Forward Air, an asset-light service, followed the trend of other LTL carriers in reporting rising sequential volumes in August. The demise of Yellow Corp. was a major factor in the turn of events.
For the first two months of the third quarter, Forward (NASDAQ: FWRD) reported a 3% decrease in tonnage for its expedited freight sector, which comprises LTL, truckload, and last mile. In contrast to July’s 5.9% drop, August’s y/y tonnage was flat.
The decrease in tons shipped in the second quarter was less severe than what we see here. Forward said that tonnage increased by almost 7% in the days preceding the August 2 report, which coincided with Yellow’s shutdown.
A Look at Forward’s Q3 Performance
Company efforts have focused on expanding into the high-value LTL freight industry, which often involves heavier shipments. Weight per shipment is up 7.8% year over year so far in the third quarter, which is higher than the 5.4% rise recorded in the second quarter.
Tom Schmitt, chairman, president, and CEO, stated that in August, positive momentum in volumes was observed. There is a continuation of the increase in volumes observed in the first few days of September.
Forward’s quarterly statements don’t give a lot of information about how much money the company has. The company said that, without fuel fees, shipment revenue was up 0.9% and revenue per ton mile was up 2.2%.
Table: Company reports
Forward’s Q3 Outlook: A Challenging Road Ahead
The company’s second-quarter results were less than expected, and its outlook for the third quarter was even worse than expected.
For the next quarter, it expected sales to go down by 11–21%, while the number of tons sold was expected to go up by 5% year over year. That means that September needs to grow by almost 20% from the same month last year. Since the bottom of the market was reached at the end of the summer, it’s been easier to compare it to the same time last year. Forward’s September 2022 volume number was not very good.
Forward’s August Sales and the Impact of the Omni Logistics Acquisition: A Market Reaction
At the beginning of August, the sales estimate was made public. Management says that the number of tons in August was up 7% from the same month last year. But a week later, it announced that it had bought Omni Logistics, a client in the freight handling business. Investors and the people who had bought from Forward before were clearly upset. After the news came out, the stock price dropped by a lot (more than 40%), and by Thursday it was 36% lower than it had been before.
Customers’ comments were also scary, and several said they would go somewhere else if they needed more space. Forward has always provided linehaul capacity to forwarders, but it is now starting a moving division that will sell straight to customers.
Forward’s Promise to Customers and Investors: Navigating a Delicate Period
Forward has promised its customers and investors that it will not share its customer or shipping information with Omni, and it will keep its sales staff separate from Omni. Some of those older users might have started sending their packages somewhere else, but it’s not clear if that’s true.

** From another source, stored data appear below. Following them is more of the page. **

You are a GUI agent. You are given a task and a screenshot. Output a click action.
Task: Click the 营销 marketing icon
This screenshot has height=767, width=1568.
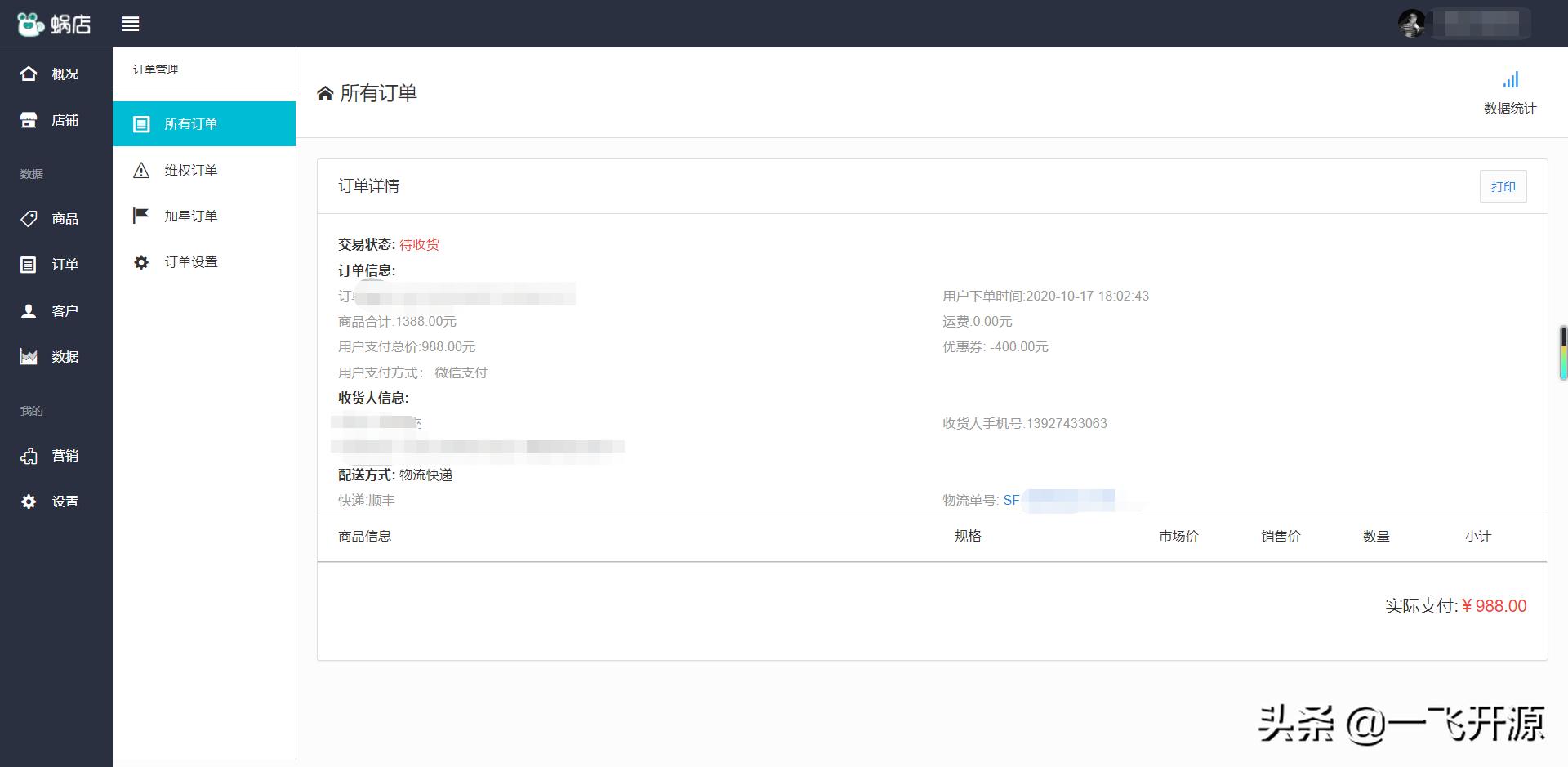tap(29, 455)
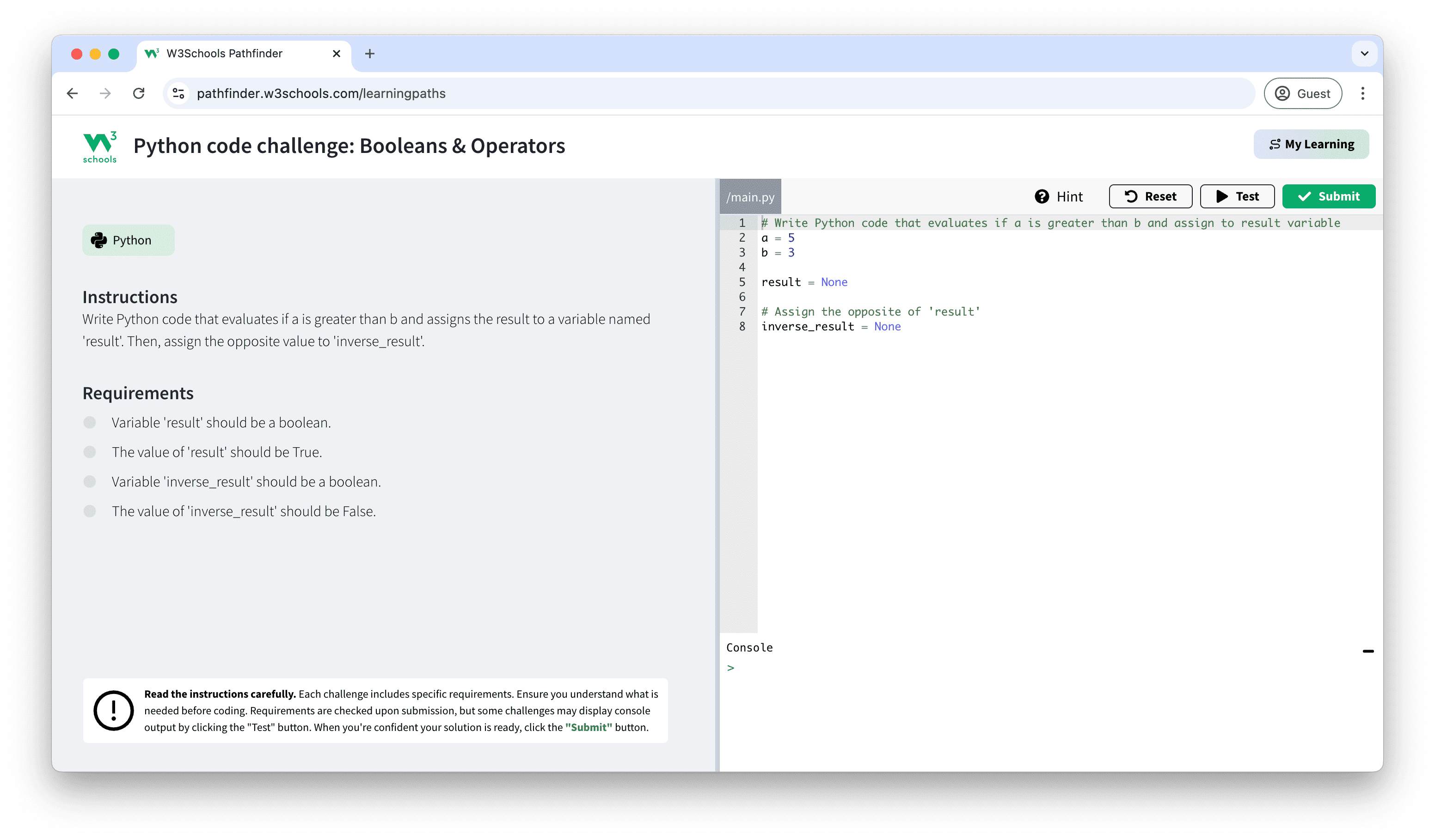Expand the tab search dropdown chevron
Viewport: 1435px width, 840px height.
coord(1364,54)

According to Schmitt, during an investor conference on Wednesday, it has been a challenging and delicate period with their domestic forwarder customers. However, he mentioned that these customers are still placing their trust in their business.
Higher gas prices could make it easier for the company to meet its sales goals for the third quarter. Management said that lower fuel prices and the need to be more cautious when making predictions were two reasons why they didn’t expect to make as much money as they thought they would. Since the end of the second quarter, diesel prices per gallon have gone up by more than 20%.